Output the entries verbatim, including every line.

───── Source data

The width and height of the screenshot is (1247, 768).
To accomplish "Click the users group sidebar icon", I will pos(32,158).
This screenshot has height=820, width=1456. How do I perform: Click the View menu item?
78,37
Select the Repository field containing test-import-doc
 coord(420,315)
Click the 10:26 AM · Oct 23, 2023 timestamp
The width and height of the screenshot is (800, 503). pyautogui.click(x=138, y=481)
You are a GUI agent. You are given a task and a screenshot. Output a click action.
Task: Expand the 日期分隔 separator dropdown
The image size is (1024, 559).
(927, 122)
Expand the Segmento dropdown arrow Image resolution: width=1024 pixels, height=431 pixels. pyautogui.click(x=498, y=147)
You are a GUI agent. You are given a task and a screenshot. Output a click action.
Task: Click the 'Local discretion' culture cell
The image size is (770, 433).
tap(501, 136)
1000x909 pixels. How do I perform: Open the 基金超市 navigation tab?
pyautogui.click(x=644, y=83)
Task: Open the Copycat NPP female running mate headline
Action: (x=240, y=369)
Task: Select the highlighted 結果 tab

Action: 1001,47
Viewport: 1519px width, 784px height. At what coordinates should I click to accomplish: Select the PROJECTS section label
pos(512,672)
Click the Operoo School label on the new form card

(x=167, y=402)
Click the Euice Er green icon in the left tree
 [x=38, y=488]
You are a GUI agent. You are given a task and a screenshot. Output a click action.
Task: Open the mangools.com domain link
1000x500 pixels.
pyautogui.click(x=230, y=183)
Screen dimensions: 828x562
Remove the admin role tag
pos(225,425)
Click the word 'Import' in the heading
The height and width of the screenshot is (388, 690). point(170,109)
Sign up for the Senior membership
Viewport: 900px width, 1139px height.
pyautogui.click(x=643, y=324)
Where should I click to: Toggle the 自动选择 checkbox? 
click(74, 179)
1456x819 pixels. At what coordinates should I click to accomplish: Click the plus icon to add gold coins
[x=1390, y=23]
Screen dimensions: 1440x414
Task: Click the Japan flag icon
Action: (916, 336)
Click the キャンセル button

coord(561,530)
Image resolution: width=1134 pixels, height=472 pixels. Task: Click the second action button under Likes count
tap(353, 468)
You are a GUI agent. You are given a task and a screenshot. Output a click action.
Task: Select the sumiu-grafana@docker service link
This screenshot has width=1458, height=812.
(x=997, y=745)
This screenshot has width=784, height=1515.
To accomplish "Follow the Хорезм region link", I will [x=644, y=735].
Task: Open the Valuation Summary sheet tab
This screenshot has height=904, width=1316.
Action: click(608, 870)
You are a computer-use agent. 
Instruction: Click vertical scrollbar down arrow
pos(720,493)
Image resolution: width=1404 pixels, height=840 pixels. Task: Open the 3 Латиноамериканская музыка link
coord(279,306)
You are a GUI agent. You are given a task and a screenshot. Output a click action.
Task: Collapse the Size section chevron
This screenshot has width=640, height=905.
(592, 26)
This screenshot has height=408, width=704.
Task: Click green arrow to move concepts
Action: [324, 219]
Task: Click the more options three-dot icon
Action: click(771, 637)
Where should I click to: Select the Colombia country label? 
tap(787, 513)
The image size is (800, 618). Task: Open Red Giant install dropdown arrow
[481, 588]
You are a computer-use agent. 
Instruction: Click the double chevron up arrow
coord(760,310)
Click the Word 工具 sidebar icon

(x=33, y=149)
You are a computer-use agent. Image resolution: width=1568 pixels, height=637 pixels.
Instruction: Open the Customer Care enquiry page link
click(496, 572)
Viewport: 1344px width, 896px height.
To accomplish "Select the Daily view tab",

──────────

### Written solution
The width and height of the screenshot is (1247, 768).
To accomplish "Click the users group sidebar icon", I will pos(32,158).
This screenshot has height=820, width=1456. How do I perform: Click the View menu item?
78,37
Select the Repository field containing test-import-doc
 coord(420,315)
Click the 10:26 AM · Oct 23, 2023 timestamp
The width and height of the screenshot is (800, 503). pyautogui.click(x=138, y=481)
You are a GUI agent. You are given a task and a screenshot. Output a click action.
Task: Expand the 日期分隔 separator dropdown
The image size is (1024, 559).
(927, 122)
Expand the Segmento dropdown arrow Image resolution: width=1024 pixels, height=431 pixels. pyautogui.click(x=498, y=147)
You are a GUI agent. You are given a task and a screenshot. Output a click action.
Task: Click the 'Local discretion' culture cell
The image size is (770, 433).
tap(501, 136)
1000x909 pixels. How do I perform: Open the 基金超市 navigation tab?
pyautogui.click(x=644, y=83)
Task: Open the Copycat NPP female running mate headline
Action: (x=240, y=369)
Task: Select the highlighted 結果 tab

Action: 1001,47
Viewport: 1519px width, 784px height. At what coordinates should I click to accomplish: Select the PROJECTS section label
pos(512,672)
Click the Operoo School label on the new form card

(x=167, y=402)
Click the Euice Er green icon in the left tree
 [x=38, y=488]
You are a GUI agent. You are given a task and a screenshot. Output a click action.
Task: Open the mangools.com domain link
1000x500 pixels.
pyautogui.click(x=230, y=183)
Screen dimensions: 828x562
Remove the admin role tag
pos(225,425)
Click the word 'Import' in the heading
The height and width of the screenshot is (388, 690). point(170,109)
Sign up for the Senior membership
Viewport: 900px width, 1139px height.
pyautogui.click(x=643, y=324)
Where should I click to: Toggle the 自动选择 checkbox? 
click(74, 179)
1456x819 pixels. At what coordinates should I click to accomplish: Click the plus icon to add gold coins
[x=1390, y=23]
Screen dimensions: 1440x414
Task: Click the Japan flag icon
Action: (916, 336)
Click the キャンセル button

coord(561,530)
Image resolution: width=1134 pixels, height=472 pixels. Task: Click the second action button under Likes count
tap(353, 468)
You are a GUI agent. You are given a task and a screenshot. Output a click action.
Task: Select the sumiu-grafana@docker service link
This screenshot has width=1458, height=812.
(x=997, y=745)
This screenshot has width=784, height=1515.
To accomplish "Follow the Хорезм region link", I will [x=644, y=735].
Task: Open the Valuation Summary sheet tab
This screenshot has height=904, width=1316.
Action: click(608, 870)
You are a computer-use agent. 
Instruction: Click vertical scrollbar down arrow
pos(720,493)
Image resolution: width=1404 pixels, height=840 pixels. Task: Open the 3 Латиноамериканская музыка link
coord(279,306)
You are a GUI agent. You are given a task and a screenshot. Output a click action.
Task: Collapse the Size section chevron
This screenshot has width=640, height=905.
(592, 26)
This screenshot has height=408, width=704.
Task: Click green arrow to move concepts
Action: [324, 219]
Task: Click the more options three-dot icon
Action: click(771, 637)
Where should I click to: Select the Colombia country label? 
tap(787, 513)
The image size is (800, 618). Task: Open Red Giant install dropdown arrow
[481, 588]
You are a computer-use agent. 
Instruction: Click the double chevron up arrow
coord(760,310)
Click the Word 工具 sidebar icon

(x=33, y=149)
You are a computer-use agent. Image resolution: width=1568 pixels, height=637 pixels.
Instruction: Open the Customer Care enquiry page link
click(496, 572)
Viewport: 1344px width, 896px height.
To accomplish "Select the Daily view tab",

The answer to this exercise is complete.